TASK REQUIREMENTS :: Rewrite every line of the records below as a numbered list, omitting blank lines.

MATERIAL TO PROCESS ::
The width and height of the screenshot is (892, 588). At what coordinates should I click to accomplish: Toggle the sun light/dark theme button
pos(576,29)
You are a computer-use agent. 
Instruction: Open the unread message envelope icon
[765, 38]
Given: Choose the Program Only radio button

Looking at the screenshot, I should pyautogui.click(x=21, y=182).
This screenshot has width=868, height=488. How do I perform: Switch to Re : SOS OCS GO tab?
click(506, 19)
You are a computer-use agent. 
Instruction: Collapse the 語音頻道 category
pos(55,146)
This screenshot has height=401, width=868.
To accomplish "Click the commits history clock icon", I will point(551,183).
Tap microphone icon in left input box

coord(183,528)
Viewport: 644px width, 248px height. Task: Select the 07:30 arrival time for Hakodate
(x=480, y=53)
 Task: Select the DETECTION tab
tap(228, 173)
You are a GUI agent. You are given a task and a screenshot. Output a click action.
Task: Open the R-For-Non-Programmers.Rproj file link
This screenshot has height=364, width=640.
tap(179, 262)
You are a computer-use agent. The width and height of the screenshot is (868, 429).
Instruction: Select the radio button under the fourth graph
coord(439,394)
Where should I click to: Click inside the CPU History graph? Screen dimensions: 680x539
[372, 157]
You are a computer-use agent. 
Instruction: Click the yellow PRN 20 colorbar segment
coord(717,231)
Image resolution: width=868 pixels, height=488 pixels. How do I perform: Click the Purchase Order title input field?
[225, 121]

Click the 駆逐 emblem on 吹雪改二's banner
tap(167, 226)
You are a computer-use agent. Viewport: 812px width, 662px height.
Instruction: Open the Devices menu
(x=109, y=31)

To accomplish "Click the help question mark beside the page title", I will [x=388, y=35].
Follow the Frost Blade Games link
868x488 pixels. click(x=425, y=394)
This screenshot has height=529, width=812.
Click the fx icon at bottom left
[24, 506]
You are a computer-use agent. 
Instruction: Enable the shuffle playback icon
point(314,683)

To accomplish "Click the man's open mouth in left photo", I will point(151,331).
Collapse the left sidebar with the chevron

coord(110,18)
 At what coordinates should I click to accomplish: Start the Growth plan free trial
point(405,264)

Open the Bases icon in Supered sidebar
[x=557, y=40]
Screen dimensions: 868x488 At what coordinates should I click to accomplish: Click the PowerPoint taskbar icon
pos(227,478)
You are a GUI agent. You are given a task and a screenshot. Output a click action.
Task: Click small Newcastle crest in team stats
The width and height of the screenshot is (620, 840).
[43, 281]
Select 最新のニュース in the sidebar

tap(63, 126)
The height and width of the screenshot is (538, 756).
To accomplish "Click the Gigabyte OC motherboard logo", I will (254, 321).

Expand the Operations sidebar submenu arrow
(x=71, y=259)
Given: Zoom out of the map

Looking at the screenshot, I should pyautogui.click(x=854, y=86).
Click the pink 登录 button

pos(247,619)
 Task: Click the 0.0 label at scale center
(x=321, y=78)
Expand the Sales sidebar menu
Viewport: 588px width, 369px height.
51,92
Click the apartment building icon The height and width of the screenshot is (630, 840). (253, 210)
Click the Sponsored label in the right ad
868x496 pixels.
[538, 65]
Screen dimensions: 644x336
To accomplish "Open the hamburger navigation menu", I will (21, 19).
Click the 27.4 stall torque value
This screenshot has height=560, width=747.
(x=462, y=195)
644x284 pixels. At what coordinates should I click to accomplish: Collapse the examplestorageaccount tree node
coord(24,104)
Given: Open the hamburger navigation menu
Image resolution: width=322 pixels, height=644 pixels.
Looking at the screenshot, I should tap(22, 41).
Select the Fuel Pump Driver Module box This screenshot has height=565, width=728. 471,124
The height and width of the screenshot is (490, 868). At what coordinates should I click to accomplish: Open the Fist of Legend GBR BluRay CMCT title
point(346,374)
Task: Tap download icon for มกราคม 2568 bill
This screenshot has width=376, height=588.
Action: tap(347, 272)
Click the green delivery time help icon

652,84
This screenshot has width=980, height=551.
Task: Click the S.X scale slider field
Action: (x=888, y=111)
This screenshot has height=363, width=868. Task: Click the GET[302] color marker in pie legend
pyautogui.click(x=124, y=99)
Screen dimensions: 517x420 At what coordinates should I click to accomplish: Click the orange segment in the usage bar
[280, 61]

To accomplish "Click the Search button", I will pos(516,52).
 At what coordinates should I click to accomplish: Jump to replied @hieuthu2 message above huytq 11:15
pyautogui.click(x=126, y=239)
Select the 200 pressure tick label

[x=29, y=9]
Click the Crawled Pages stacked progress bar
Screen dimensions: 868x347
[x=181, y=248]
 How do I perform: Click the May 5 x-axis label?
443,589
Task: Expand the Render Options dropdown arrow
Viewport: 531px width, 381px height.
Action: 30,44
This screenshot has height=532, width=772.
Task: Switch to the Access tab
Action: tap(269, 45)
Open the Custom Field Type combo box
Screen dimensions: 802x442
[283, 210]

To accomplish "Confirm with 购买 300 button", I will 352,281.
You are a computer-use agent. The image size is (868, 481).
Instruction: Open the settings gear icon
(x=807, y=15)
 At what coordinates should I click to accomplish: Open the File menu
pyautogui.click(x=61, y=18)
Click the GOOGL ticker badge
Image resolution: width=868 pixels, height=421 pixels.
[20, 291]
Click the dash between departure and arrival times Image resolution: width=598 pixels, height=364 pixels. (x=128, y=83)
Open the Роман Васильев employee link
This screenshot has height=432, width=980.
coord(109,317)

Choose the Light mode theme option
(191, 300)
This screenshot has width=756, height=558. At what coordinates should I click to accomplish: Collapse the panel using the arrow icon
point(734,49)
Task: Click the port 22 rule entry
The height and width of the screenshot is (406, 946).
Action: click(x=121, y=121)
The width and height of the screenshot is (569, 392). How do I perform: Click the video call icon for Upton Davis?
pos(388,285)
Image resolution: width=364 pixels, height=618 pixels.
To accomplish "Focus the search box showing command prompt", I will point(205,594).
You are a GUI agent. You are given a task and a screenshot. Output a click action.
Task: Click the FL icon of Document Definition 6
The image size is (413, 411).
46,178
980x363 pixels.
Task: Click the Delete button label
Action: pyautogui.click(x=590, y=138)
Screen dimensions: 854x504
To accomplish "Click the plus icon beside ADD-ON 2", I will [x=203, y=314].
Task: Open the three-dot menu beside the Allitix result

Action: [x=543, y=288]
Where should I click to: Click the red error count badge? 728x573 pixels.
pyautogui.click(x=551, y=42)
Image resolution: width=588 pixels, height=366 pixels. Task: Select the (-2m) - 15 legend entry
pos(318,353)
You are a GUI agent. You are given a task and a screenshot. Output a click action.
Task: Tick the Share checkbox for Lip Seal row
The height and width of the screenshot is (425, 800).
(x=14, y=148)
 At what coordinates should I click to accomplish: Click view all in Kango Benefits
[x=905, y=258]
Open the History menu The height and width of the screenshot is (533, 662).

WRITTEN ANSWER ::
1. The width and height of the screenshot is (892, 588). At what coordinates should I click to accomplish: Toggle the sun light/dark theme button
2. pos(576,29)
3. You are a computer-use agent. 
4. Instruction: Open the unread message envelope icon
5. [765, 38]
6. Given: Choose the Program Only radio button
7. Looking at the screenshot, I should pyautogui.click(x=21, y=182).
8. This screenshot has width=868, height=488. How do I perform: Switch to Re : SOS OCS GO tab?
9. click(506, 19)
10. You are a computer-use agent. 
11. Instruction: Collapse the 語音頻道 category
12. pos(55,146)
13. This screenshot has height=401, width=868.
14. To accomplish "Click the commits history clock icon", I will point(551,183).
15. Tap microphone icon in left input box
16. coord(183,528)
17. Viewport: 644px width, 248px height. Task: Select the 07:30 arrival time for Hakodate
18. (x=480, y=53)
19.  Task: Select the DETECTION tab
20. tap(228, 173)
21. You are a GUI agent. You are given a task and a screenshot. Output a click action.
22. Task: Open the R-For-Non-Programmers.Rproj file link
23. This screenshot has height=364, width=640.
24. tap(179, 262)
25. You are a computer-use agent. The width and height of the screenshot is (868, 429).
26. Instruction: Select the radio button under the fourth graph
27. coord(439,394)
28. Where should I click to: Click inside the CPU History graph? Screen dimensions: 680x539
29. [372, 157]
30. You are a computer-use agent. 
31. Instruction: Click the yellow PRN 20 colorbar segment
32. coord(717,231)
33. Image resolution: width=868 pixels, height=488 pixels. How do I perform: Click the Purchase Order title input field?
34. [225, 121]
35. Click the 駆逐 emblem on 吹雪改二's banner
36. tap(167, 226)
37. You are a computer-use agent. Viewport: 812px width, 662px height.
38. Instruction: Open the Devices menu
39. (x=109, y=31)
40. To accomplish "Click the help question mark beside the page title", I will [x=388, y=35].
41. Follow the Frost Blade Games link
42. 868x488 pixels. click(x=425, y=394)
43. This screenshot has height=529, width=812.
44. Click the fx icon at bottom left
45. [24, 506]
46. You are a computer-use agent. 
47. Instruction: Enable the shuffle playback icon
48. point(314,683)
49. To accomplish "Click the man's open mouth in left photo", I will point(151,331).
50. Collapse the left sidebar with the chevron
51. coord(110,18)
52.  At what coordinates should I click to accomplish: Start the Growth plan free trial
53. point(405,264)
54. Open the Bases icon in Supered sidebar
55. [x=557, y=40]
56. Screen dimensions: 868x488 At what coordinates should I click to accomplish: Click the PowerPoint taskbar icon
57. pos(227,478)
58. You are a GUI agent. You are given a task and a screenshot. Output a click action.
59. Task: Click small Newcastle crest in team stats
60. The width and height of the screenshot is (620, 840).
61. [43, 281]
62. Select 最新のニュース in the sidebar
63. tap(63, 126)
64. The height and width of the screenshot is (538, 756).
65. To accomplish "Click the Gigabyte OC motherboard logo", I will (254, 321).
66. Expand the Operations sidebar submenu arrow
67. (x=71, y=259)
68. Given: Zoom out of the map
69. Looking at the screenshot, I should pyautogui.click(x=854, y=86).
70. Click the pink 登录 button
71. pos(247,619)
72.  Task: Click the 0.0 label at scale center
73. (x=321, y=78)
74. Expand the Sales sidebar menu
75. Viewport: 588px width, 369px height.
76. 51,92
77. Click the apartment building icon The height and width of the screenshot is (630, 840). (253, 210)
78. Click the Sponsored label in the right ad
79. 868x496 pixels.
80. [538, 65]
81. Screen dimensions: 644x336
82. To accomplish "Open the hamburger navigation menu", I will (21, 19).
83. Click the 27.4 stall torque value
84. This screenshot has height=560, width=747.
85. (x=462, y=195)
86. 644x284 pixels. At what coordinates should I click to accomplish: Collapse the examplestorageaccount tree node
87. coord(24,104)
88. Given: Open the hamburger navigation menu
89. Image resolution: width=322 pixels, height=644 pixels.
90. Looking at the screenshot, I should tap(22, 41).
91. Select the Fuel Pump Driver Module box This screenshot has height=565, width=728. 471,124
92. The height and width of the screenshot is (490, 868). At what coordinates should I click to accomplish: Open the Fist of Legend GBR BluRay CMCT title
93. point(346,374)
94. Task: Tap download icon for มกราคม 2568 bill
95. This screenshot has width=376, height=588.
96. Action: tap(347, 272)
97. Click the green delivery time help icon
98. 652,84
99. This screenshot has width=980, height=551.
100. Task: Click the S.X scale slider field
101. Action: (x=888, y=111)
102. This screenshot has height=363, width=868. Task: Click the GET[302] color marker in pie legend
103. pyautogui.click(x=124, y=99)
104. Screen dimensions: 517x420 At what coordinates should I click to accomplish: Click the orange segment in the usage bar
105. [280, 61]
106. To accomplish "Click the Search button", I will pos(516,52).
107.  At what coordinates should I click to accomplish: Jump to replied @hieuthu2 message above huytq 11:15
108. pyautogui.click(x=126, y=239)
109. Select the 200 pressure tick label
110. [x=29, y=9]
111. Click the Crawled Pages stacked progress bar
112. Screen dimensions: 868x347
113. [x=181, y=248]
114.  How do I perform: Click the May 5 x-axis label?
115. 443,589
116. Task: Expand the Render Options dropdown arrow
117. Viewport: 531px width, 381px height.
118. Action: 30,44
119. This screenshot has height=532, width=772.
120. Task: Switch to the Access tab
121. Action: tap(269, 45)
122. Open the Custom Field Type combo box
123. Screen dimensions: 802x442
124. [283, 210]
125. To accomplish "Confirm with 购买 300 button", I will 352,281.
126. You are a computer-use agent. The image size is (868, 481).
127. Instruction: Open the settings gear icon
128. (x=807, y=15)
129.  At what coordinates should I click to accomplish: Open the File menu
130. pyautogui.click(x=61, y=18)
131. Click the GOOGL ticker badge
132. Image resolution: width=868 pixels, height=421 pixels.
133. [20, 291]
134. Click the dash between departure and arrival times Image resolution: width=598 pixels, height=364 pixels. (x=128, y=83)
135. Open the Роман Васильев employee link
136. This screenshot has height=432, width=980.
137. coord(109,317)
138. Choose the Light mode theme option
139. (191, 300)
140. This screenshot has width=756, height=558. At what coordinates should I click to accomplish: Collapse the panel using the arrow icon
141. point(734,49)
142. Task: Click the port 22 rule entry
143. The height and width of the screenshot is (406, 946).
144. Action: click(x=121, y=121)
145. The width and height of the screenshot is (569, 392). How do I perform: Click the video call icon for Upton Davis?
146. pos(388,285)
147. Image resolution: width=364 pixels, height=618 pixels.
148. To accomplish "Focus the search box showing command prompt", I will point(205,594).
149. You are a GUI agent. You are given a task and a screenshot. Output a click action.
150. Task: Click the FL icon of Document Definition 6
151. The image size is (413, 411).
152. 46,178
153. 980x363 pixels.
154. Task: Click the Delete button label
155. Action: pyautogui.click(x=590, y=138)
156. Screen dimensions: 854x504
157. To accomplish "Click the plus icon beside ADD-ON 2", I will [x=203, y=314].
158. Task: Open the three-dot menu beside the Allitix result
159. Action: [x=543, y=288]
160. Where should I click to: Click the red error count badge? 728x573 pixels.
161. pyautogui.click(x=551, y=42)
162. Image resolution: width=588 pixels, height=366 pixels. Task: Select the (-2m) - 15 legend entry
163. pos(318,353)
164. You are a GUI agent. You are given a task and a screenshot. Output a click action.
165. Task: Tick the Share checkbox for Lip Seal row
166. The height and width of the screenshot is (425, 800).
167. (x=14, y=148)
168.  At what coordinates should I click to accomplish: Click view all in Kango Benefits
169. [x=905, y=258]
170. Open the History menu The height and width of the screenshot is (533, 662).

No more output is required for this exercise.